After Nian went back to the sea, people would come out and celebrate the New Year. This became a tradition every year, with people keep pasting red couplets every year, which is called Fai Chun now.

Colour
Traditional fai chun is in bright red color with black or gold characters inscribed on it with a brush. Similar to the color of fire, red color was chosen to scare the legendary fierce and barbarous beast “Nian”, which ate up villagers’ crops, livestock and even villagers themselves on the eve of the new year.

Forms of fai chun
In the past, fai chun was presented in Xuan paper. Its fine and soft texture enables vivid and dynamic artistic expression of Chinese calligraphy. In this age of technology, city dwellers seldom write their own fai chun. Instead, they purchase them in stationery stores or shopping malls where a wide diversity of styles is offered.
Thanks to the advancement in technology, fai chun can be printed in multiple colors. Commercialization of fai chun can be seen when animated characters are used to attract children while sparkling decorations are used to attract adults. Moreover, the material of fai chun is no more limited to mere paper. Fai chun made by cloth, plastic and layers of cardboard are quite common. Nevertheless, the practice of writing fai chun continues in traditional areas, particularly in walled villages.

Types of fai chun
The types of fai chun are as follows:

Doufang
Doufang (斗方) is a square that its angles point to four cardinal points. Owing to the limited space, this type of fai chun only displays one character such as “Chun” (春; Spring), “Man” (滿; Full) and “Fu” (福; Good fortune). “Man” is stuck on rice bins of refrigerators hoping for abundant food. “Fu”  is always hung inverted on the center of the door on purpose. The reason behind this is the superstition that the homonymy of the Mandarin words “inverted” (倒) and “arrival” (到) suggests the arrival of happiness and good fortune. Combined words, a non-existent word that encompasses parts of Chinese characters, is also very common.

Chuntiao
Chuntiao (春條) or is a vertical or horizontal rectangle that carries two or four Chinese characters. Auspicious phases are expressed based on various contexts. For example, “Gōngxǐ fācái” 恭喜發財 is an ubiquitous phrase that wishes people to become affluent so it can be seen in all occasions. Regarding workplace, “Cáiyuán gǔngǔn” (財源滾滾; Merchandise will turn like a wheel) is a term that suggest prosperity. At home, “niánnián yǒuyú” (年年有餘; Surplus year-after-year) are deemed to wish for excess family possessions in the end of the year. Children usually paste “Xuéyè jìnbù” (學業進步; Progress in studies) on their bedroom doors hoping for higher form position in the coming academic year while the elderly hang “Lóng mǎ jīngshén” (龍馬精神; Spirits of dragon and horse), which is conceived to be able to shelter them from diseases.

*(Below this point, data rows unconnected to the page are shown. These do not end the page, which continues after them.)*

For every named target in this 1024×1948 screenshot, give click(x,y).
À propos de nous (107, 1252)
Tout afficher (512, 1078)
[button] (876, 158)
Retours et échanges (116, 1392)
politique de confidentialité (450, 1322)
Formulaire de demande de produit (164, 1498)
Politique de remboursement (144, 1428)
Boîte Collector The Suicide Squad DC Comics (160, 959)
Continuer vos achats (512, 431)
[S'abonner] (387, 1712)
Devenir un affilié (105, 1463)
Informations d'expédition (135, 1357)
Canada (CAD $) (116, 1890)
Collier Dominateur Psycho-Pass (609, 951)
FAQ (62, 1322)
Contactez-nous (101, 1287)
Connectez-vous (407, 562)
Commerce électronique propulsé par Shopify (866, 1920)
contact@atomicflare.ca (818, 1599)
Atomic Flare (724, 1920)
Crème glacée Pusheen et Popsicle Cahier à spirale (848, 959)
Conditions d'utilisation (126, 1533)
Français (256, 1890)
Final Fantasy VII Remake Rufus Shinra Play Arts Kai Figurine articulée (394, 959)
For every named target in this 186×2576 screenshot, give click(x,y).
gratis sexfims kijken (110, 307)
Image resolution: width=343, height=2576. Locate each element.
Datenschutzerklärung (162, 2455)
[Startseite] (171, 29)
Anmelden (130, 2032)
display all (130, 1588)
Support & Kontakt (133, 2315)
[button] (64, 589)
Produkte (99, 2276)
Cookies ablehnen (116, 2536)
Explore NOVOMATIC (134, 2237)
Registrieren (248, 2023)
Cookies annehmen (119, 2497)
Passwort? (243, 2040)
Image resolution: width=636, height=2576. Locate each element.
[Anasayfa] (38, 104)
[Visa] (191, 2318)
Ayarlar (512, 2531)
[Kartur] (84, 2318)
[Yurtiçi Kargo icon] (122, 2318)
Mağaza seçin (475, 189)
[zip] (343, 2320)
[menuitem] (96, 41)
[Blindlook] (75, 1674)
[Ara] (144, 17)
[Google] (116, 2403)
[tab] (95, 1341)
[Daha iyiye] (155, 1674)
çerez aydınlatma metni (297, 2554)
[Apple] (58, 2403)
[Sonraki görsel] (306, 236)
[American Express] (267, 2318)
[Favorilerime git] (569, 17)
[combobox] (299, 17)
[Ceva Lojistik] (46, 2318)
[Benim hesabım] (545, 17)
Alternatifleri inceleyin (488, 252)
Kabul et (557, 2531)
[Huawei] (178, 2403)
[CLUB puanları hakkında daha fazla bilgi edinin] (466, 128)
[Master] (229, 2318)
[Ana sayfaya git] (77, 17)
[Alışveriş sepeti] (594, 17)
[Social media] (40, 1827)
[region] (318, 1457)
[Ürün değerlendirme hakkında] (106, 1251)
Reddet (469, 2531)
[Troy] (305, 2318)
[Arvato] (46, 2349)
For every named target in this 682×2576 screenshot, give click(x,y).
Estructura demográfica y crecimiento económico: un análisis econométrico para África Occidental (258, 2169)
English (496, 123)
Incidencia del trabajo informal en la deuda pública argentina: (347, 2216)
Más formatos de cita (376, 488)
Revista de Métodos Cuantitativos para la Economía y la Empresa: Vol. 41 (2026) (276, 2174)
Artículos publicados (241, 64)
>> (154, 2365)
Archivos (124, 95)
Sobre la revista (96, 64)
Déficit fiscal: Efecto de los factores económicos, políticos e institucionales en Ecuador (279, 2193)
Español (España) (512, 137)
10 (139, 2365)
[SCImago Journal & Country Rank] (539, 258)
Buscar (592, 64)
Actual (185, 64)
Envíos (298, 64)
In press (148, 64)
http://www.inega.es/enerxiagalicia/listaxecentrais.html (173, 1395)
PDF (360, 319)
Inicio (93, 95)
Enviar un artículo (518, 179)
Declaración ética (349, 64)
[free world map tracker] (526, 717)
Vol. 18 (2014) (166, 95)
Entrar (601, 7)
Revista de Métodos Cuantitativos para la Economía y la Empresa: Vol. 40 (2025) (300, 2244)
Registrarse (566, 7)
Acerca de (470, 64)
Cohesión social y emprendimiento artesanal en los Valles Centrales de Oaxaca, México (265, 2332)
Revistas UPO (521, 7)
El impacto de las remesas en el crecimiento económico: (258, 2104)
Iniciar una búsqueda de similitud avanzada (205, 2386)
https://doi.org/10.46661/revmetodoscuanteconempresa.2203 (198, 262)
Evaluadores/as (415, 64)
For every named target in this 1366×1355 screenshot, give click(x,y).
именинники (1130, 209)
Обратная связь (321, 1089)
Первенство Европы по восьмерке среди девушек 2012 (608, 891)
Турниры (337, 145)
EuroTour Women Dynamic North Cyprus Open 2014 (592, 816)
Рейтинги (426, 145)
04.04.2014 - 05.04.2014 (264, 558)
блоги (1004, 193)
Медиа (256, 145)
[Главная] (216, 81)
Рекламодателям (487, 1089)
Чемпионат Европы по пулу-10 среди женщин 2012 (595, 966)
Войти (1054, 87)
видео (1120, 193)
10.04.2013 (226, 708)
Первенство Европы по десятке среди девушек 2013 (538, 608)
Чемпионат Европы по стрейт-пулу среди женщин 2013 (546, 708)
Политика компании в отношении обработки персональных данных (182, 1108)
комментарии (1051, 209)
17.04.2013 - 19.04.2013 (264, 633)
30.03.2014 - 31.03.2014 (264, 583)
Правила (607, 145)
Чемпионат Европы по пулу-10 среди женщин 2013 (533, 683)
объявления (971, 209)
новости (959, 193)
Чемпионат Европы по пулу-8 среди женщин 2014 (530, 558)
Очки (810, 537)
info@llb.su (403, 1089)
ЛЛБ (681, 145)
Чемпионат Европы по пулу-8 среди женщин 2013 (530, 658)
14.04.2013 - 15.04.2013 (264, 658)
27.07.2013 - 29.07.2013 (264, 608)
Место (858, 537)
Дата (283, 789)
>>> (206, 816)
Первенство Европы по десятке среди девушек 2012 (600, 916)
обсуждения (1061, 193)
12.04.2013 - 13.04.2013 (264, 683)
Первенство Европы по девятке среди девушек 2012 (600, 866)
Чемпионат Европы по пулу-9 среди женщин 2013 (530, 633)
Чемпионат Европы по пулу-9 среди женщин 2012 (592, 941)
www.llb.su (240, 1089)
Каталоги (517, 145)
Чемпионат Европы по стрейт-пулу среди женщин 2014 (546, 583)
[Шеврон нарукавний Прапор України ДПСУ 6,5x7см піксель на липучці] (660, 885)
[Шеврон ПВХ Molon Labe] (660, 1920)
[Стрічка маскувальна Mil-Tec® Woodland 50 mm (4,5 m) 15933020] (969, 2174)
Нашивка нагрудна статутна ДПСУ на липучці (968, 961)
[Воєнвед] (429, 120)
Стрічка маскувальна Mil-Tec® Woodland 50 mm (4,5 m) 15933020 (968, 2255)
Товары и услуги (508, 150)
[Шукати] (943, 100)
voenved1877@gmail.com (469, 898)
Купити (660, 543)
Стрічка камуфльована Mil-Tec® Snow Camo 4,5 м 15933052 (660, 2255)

Chunlian (Spring couplets)
Chunlian (春聯) is a duilian, typically seven characters, on two sides of the door frame, whose content is related to the Chinese New Year. Lexical and tonal rules are always adhered, though not strictly, as chunlian is transformed from metrical poems. Sometimes, concurrently, a horizontal scroll with four to five characters is hung on the crosspiece of the door. Its content expresses the wishes of the homeowner for the upcoming year.   Besides being hung on door frames, chunlian are necessary items that are unfurled at the end of a dragon dance.